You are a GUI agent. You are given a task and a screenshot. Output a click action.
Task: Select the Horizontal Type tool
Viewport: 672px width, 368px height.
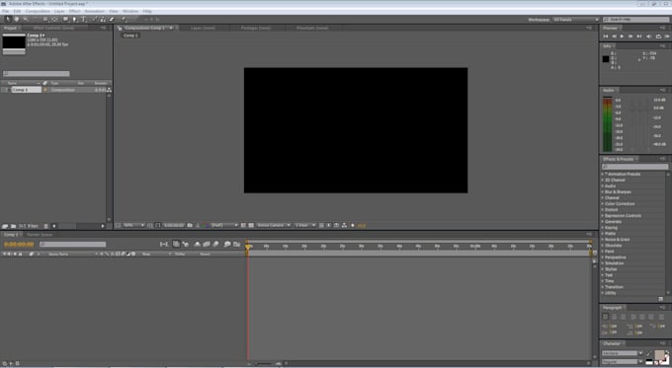84,20
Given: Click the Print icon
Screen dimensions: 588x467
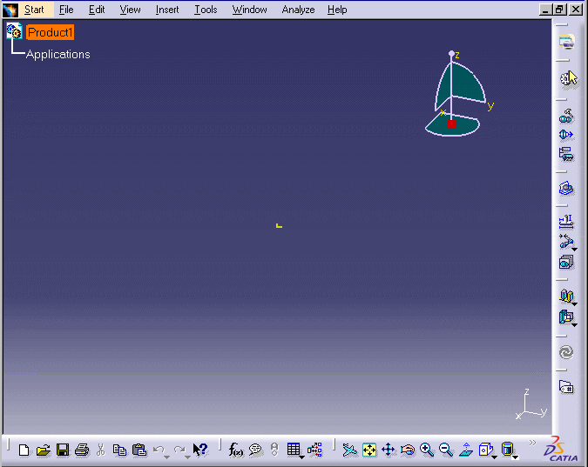Looking at the screenshot, I should click(82, 450).
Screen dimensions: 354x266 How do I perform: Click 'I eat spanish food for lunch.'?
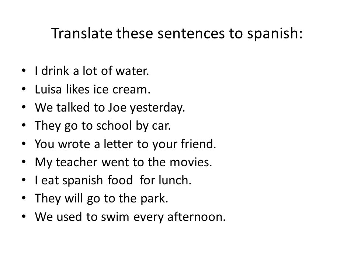coord(113,181)
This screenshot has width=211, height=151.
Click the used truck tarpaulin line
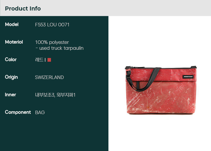59,48
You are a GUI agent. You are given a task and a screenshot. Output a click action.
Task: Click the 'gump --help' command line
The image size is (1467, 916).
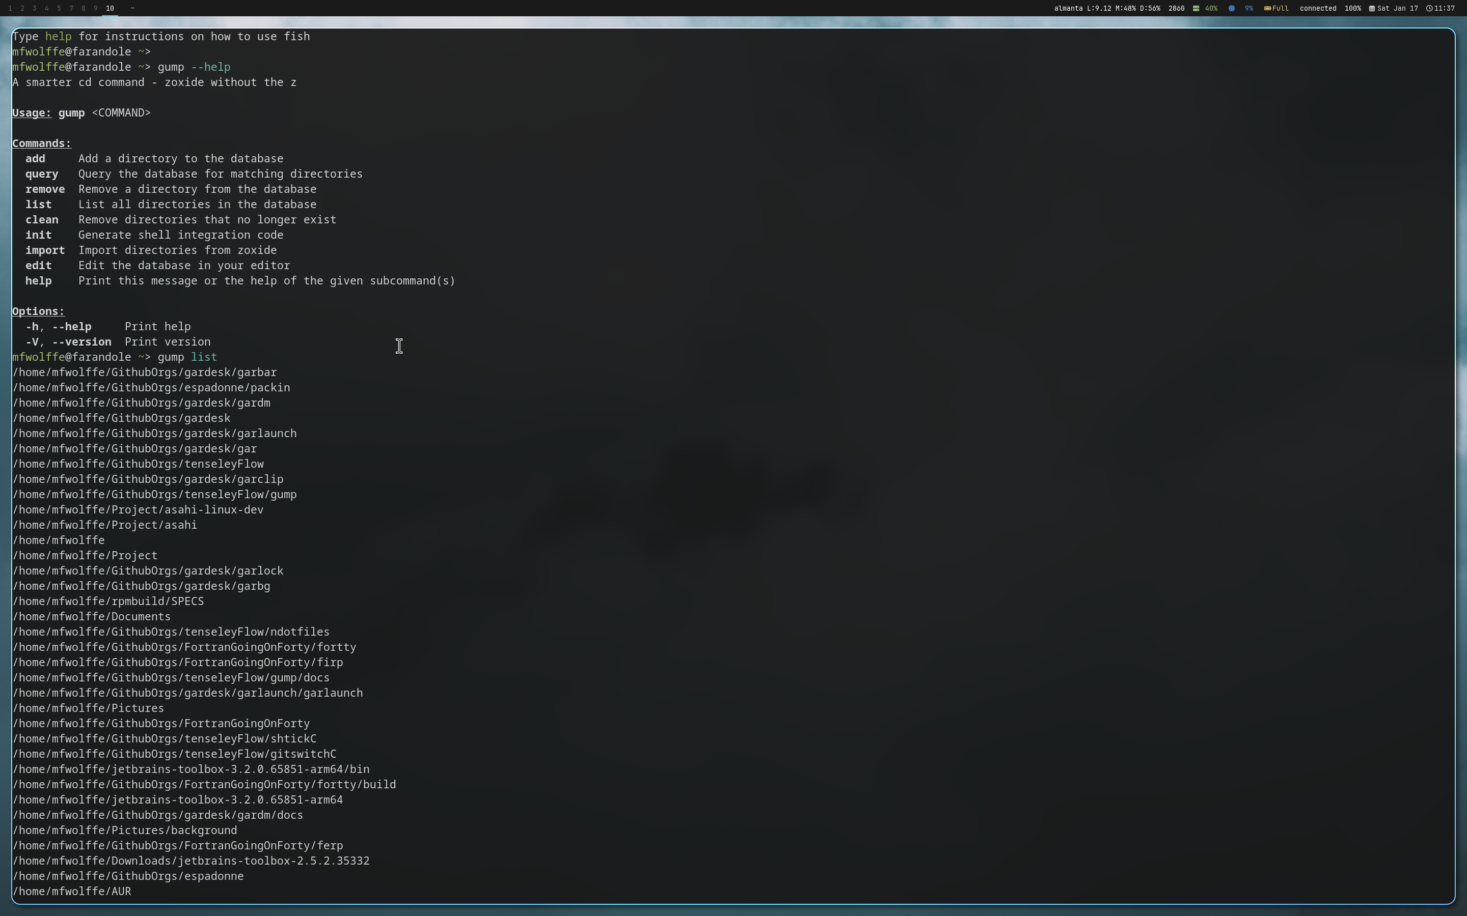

● ● ● ●

## Given exercise
Transcribe the listing above line for line, exactly as it reads, omitting the pictures.

## Task solution
You are a GUI agent. You are given a task and a screenshot. Output a click action.
Task: Select the Horizontal Type tool
Viewport: 672px width, 368px height.
84,20
Given: Click the Print icon
Screen dimensions: 588x467
Looking at the screenshot, I should click(82, 450).
Screen dimensions: 354x266 How do I perform: Click 'I eat spanish food for lunch.'?
coord(113,181)
This screenshot has width=211, height=151.
Click the used truck tarpaulin line
59,48
You are a GUI agent. You are given a task and a screenshot. Output a click action.
Task: Click the 'gump --help' command line
The image size is (1467, 916).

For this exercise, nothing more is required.